G.L.: Ça dépend. Dans le cas présent, le camp du oui a un énorme avantage parce que l’objet est passé au parlement, la plupart des partis le soutiennent, ainsi que la communauté scientifique.

Mais quand vous avez des scientifiques impliqués, il est difficile de mettre en avant des arguments émotionnels. Pour beaucoup de gens, ce ne serait pas très convaincant. Donc, ils n’ont pas vraiment le choix.

swissinfo.ch: Existe-il des tendances notables qui indiqueraient qui est plutôt prêt à voter oui sur ce genre de questions touchant à la bioéthique?

G.L.: J’ai repris les données sur deux votations un peu similaires – l’initiative qui entendait protéger les gens contre les manipulations dans la médecine reproductive et la loi fédérale sur la recherche avec les cellules souche – qui étaient aussi des objets partiellement controversés pour des raisons éthiques.

Il est intéressant de voir qu’il est vraiment difficile de trouver des tendances claires: les votants de droite comme de gauche étaient divisés et la seule petite tendance claire était que les gens qui fréquentent les lieux de culte étaient plus enclins à être pour la protection contre les manipulations et contre la recherche sur les cellules souche.

L’autre petite tendance était que la partie francophone du pays penche légèrement plus du côté de la science que la partie germanophone. Mais il n’y a pas de différence liée à l’âge, et pas de grosse différence liée au sexe.

swissinfo.ch: Des études récentes ont montré que les Suisses sont de moins en moins religieux. Cela veut-il dire que les initiatives scientifiques ont désormais de meilleures chances d’être acceptées. Allons-nous voir de plus en plus d’initiatives de ce genre?

G.L.: Je ne pense pas. Pour de nombreuses personnes, ce n’est pas une question religieuse, c’est une question éthique.

Ce qui est sûr, c’est qu’aujourd’hui, ce que dit l’Eglise n’a pas vraiment d’importance. L’Eglise n’est simplement plus un point de référence important. Elle l’était bien plus il y a 30 ou 40 ans.

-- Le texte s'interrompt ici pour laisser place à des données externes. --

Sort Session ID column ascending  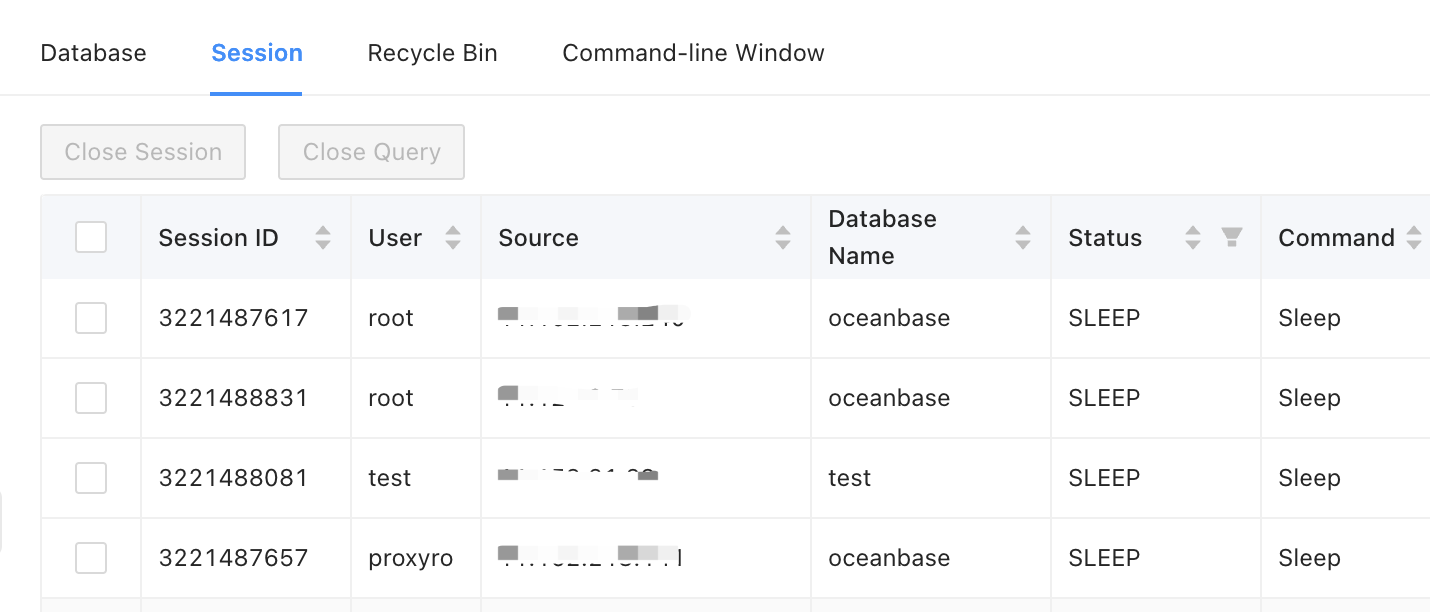322,231
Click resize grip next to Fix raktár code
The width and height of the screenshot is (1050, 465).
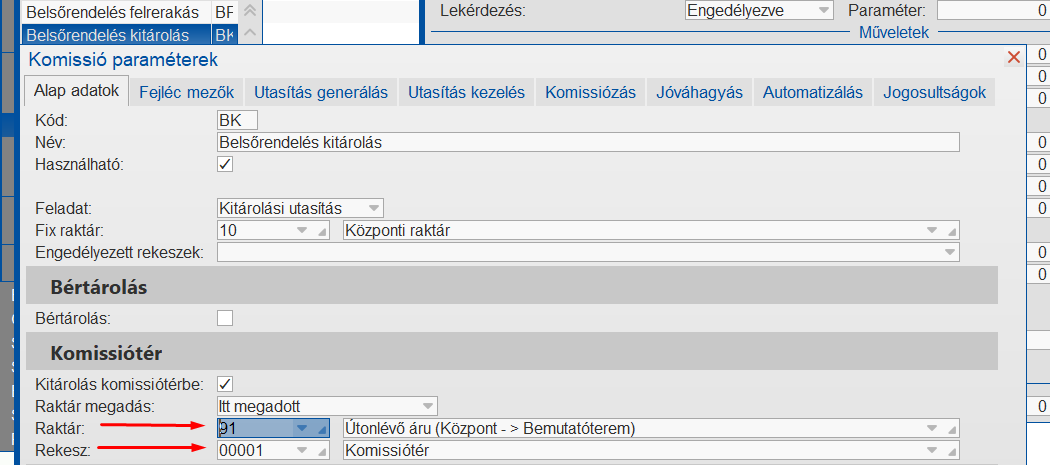(322, 231)
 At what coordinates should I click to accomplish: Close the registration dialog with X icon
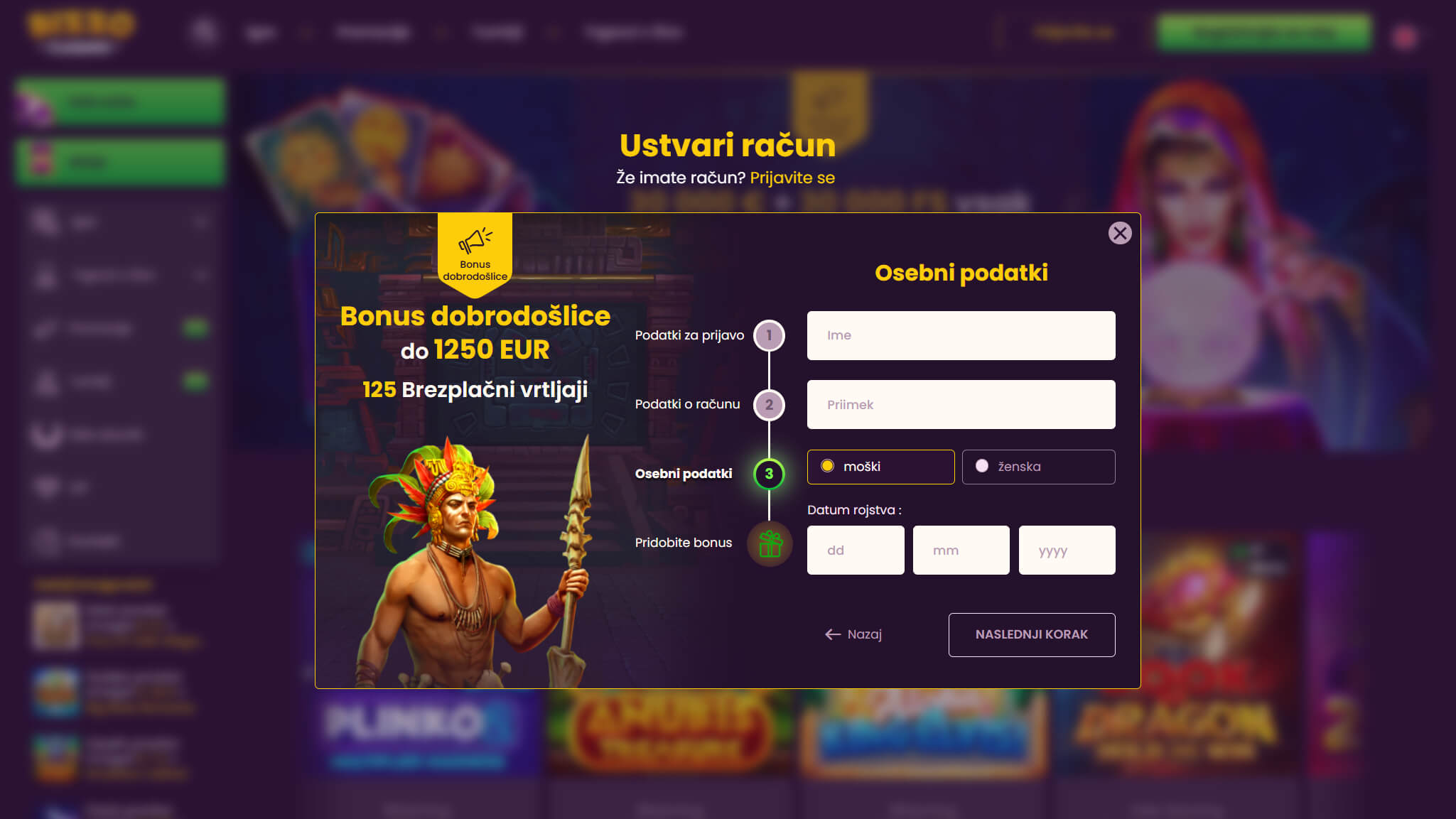[x=1120, y=233]
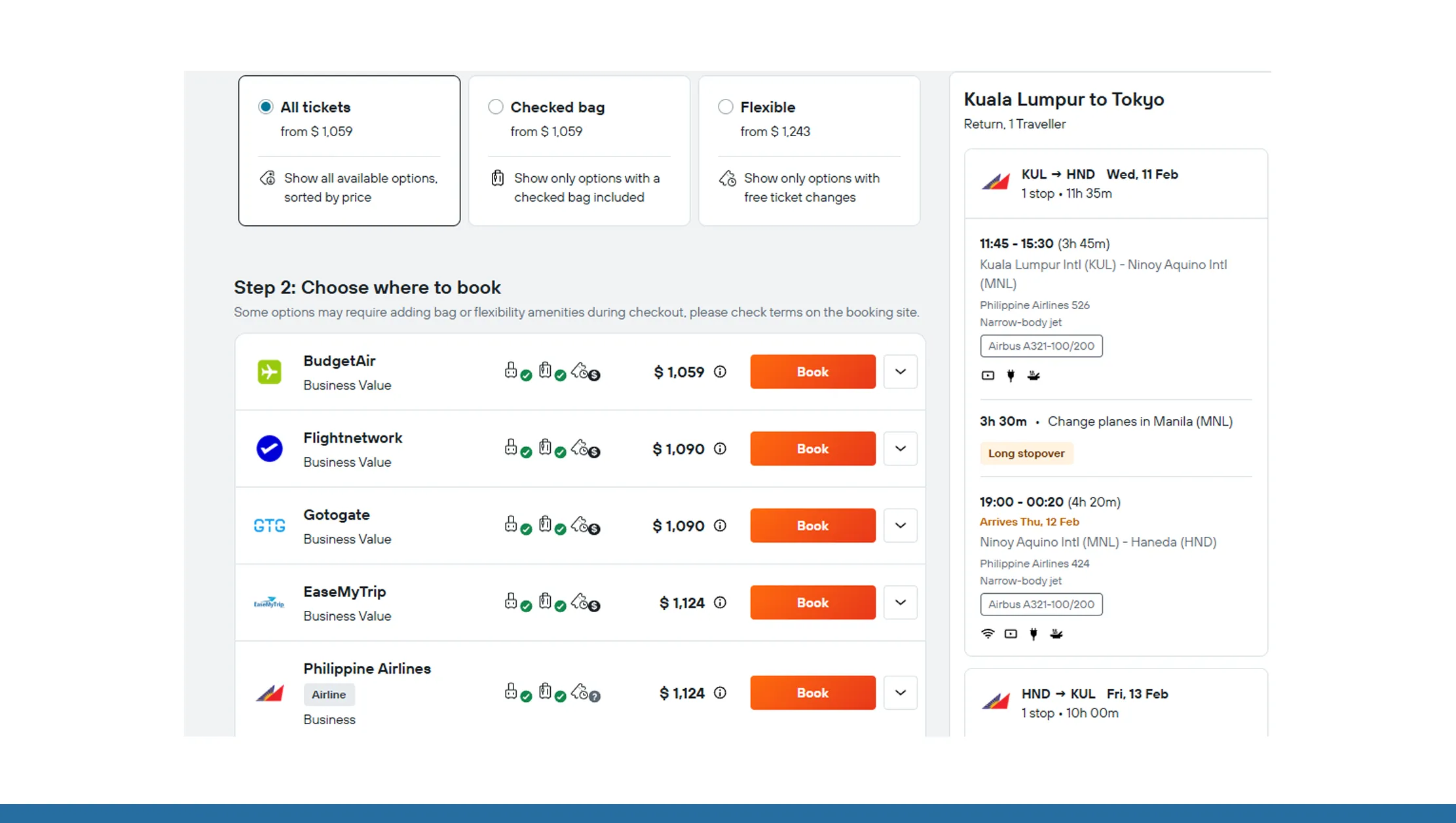The height and width of the screenshot is (823, 1456).
Task: Click the Philippine Airlines logo in the itinerary
Action: tap(995, 182)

swissinfo.ch: Alors, quelles sont les principales sources d’information pour les gens aujourd’hui?

G.L.: Si vous regardez les données, ce qui est important, ce sont les tracts envoyés dans les boîtes aux lettres. On les utilise encore beaucoup, parce que c’est ça que les gens ont dans leurs mains quand ils sont assis à la maison – et c’est comme ça que l’on remplit son bulletin de vote en Suisse: on s’assied à la table de la cuisine avec son bulletin en mains, et à ce moment, ce qui est directement accessible, ce sont ces tracts.

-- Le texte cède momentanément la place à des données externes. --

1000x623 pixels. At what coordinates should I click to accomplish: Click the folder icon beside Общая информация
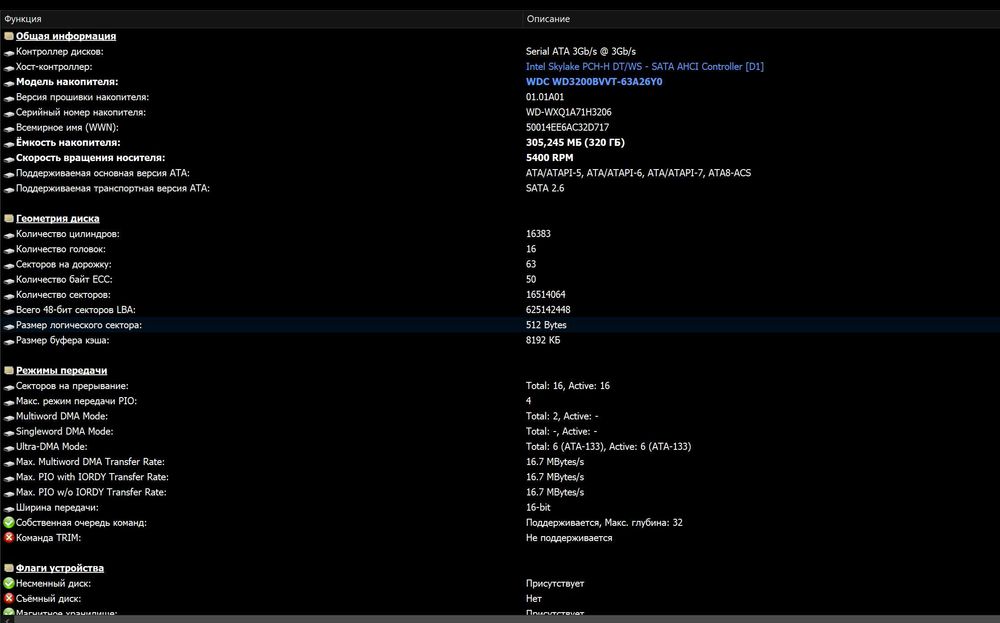[x=9, y=36]
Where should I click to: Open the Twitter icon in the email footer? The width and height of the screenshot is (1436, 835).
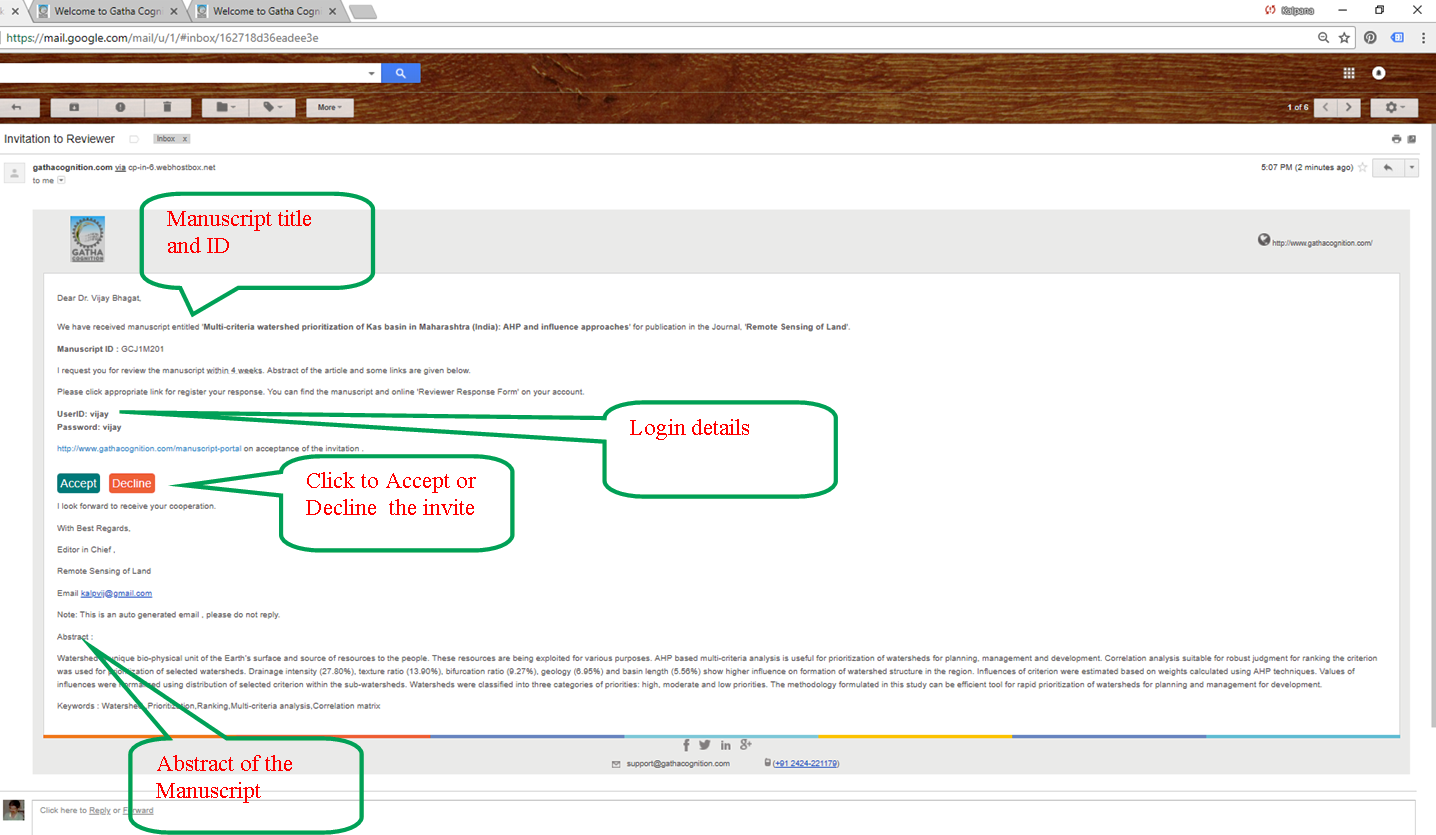tap(705, 745)
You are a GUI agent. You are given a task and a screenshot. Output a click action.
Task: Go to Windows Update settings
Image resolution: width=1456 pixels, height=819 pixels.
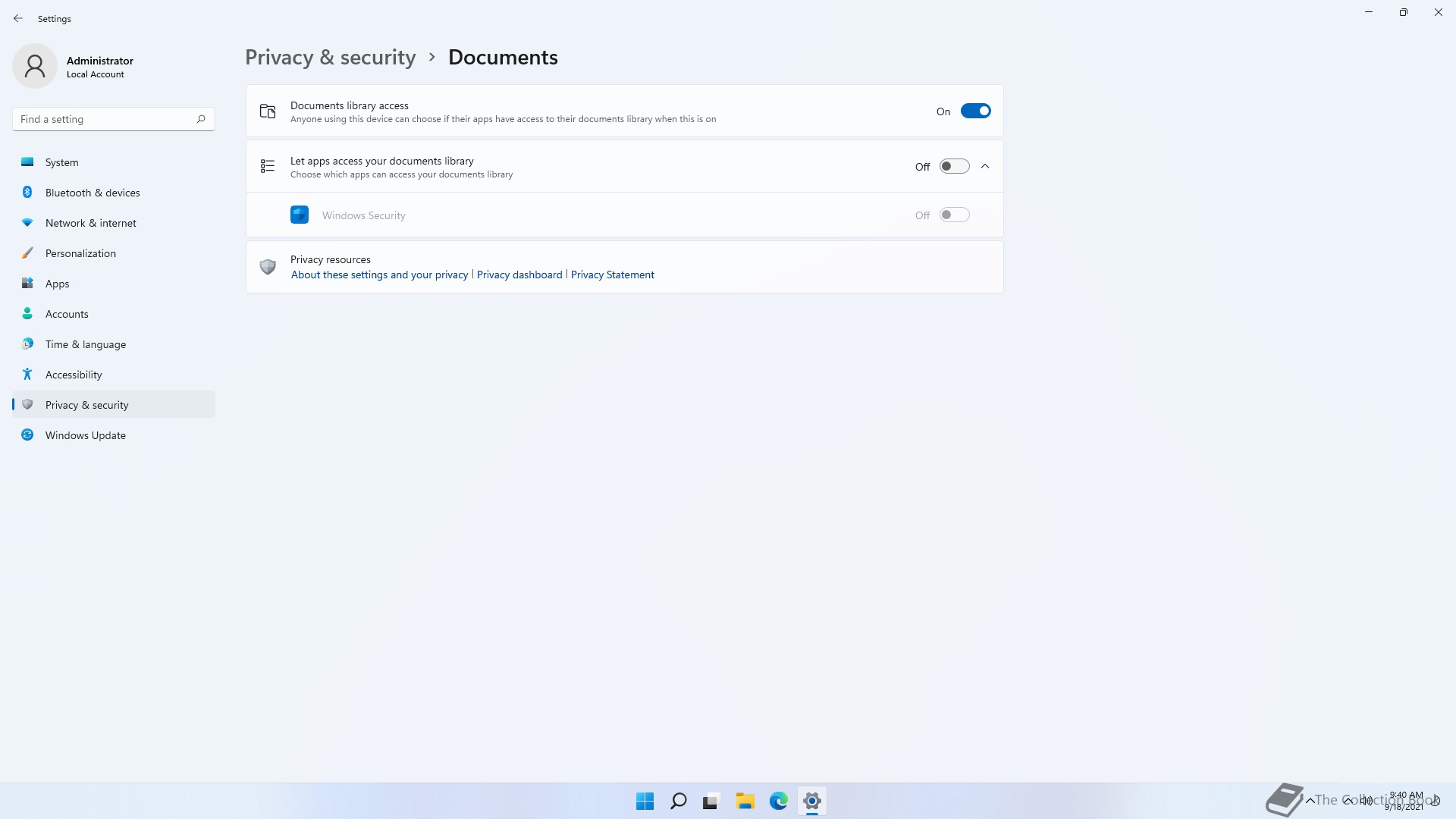click(x=86, y=435)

Il y a aussi les journaux et la télévision. Je ne crois pas que les médias sociaux soient très importants pour le moment – la plupart des gens n’utilisent pas les médias sociaux pour s’informer sur la politique. Bien plus important est ce qui se dit dans les journaux, surtout les gratuits et les tabloïds, qui pour les gens les moins informés, sont une source bien plus importante que Twitter ou Facebook. 

Le DPI en Suisse

En Suisse, près de 6000 couples recourent à l’insémination artificielle chaque année, ce qui produit quelque 2000 des 80’000 bébés qui naissent dans le pays.

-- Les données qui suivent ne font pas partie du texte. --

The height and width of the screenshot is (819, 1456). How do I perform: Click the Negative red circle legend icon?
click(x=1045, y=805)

Actuellement, la constitution autorise la création in vitro uniquement du nombre d’embryons «pouvant être immédiatement implantés», soit en pratique trois. Les tests pour détecter les maladies incurables ou les anomalies génétiques sont déjà autorisés pour le fœtus dans l’utérus de la mère. L’avortement est possible jusqu’à la 12e semaine.

Si la modification constitutionnelle est approuvée, les mêmes tests seraient autorisés sur les embryons conçus in vitro avant leur implantation dans le ventre de la mère. De plus, il deviendrait possible de développer autant d’embryons que «nécessaire à la procréation médicalement assistée», en pratique jusqu’à 12. La loi (qui fera l’objet d’une seconde votation) autoriserait aussi la congélation des embryons, afin de n’en implanter qu’un à la fois et de garder les autres pour des tentatives futures. Ceci afin de réduire les grossesses multiples, avec les risques qu’elles comportent.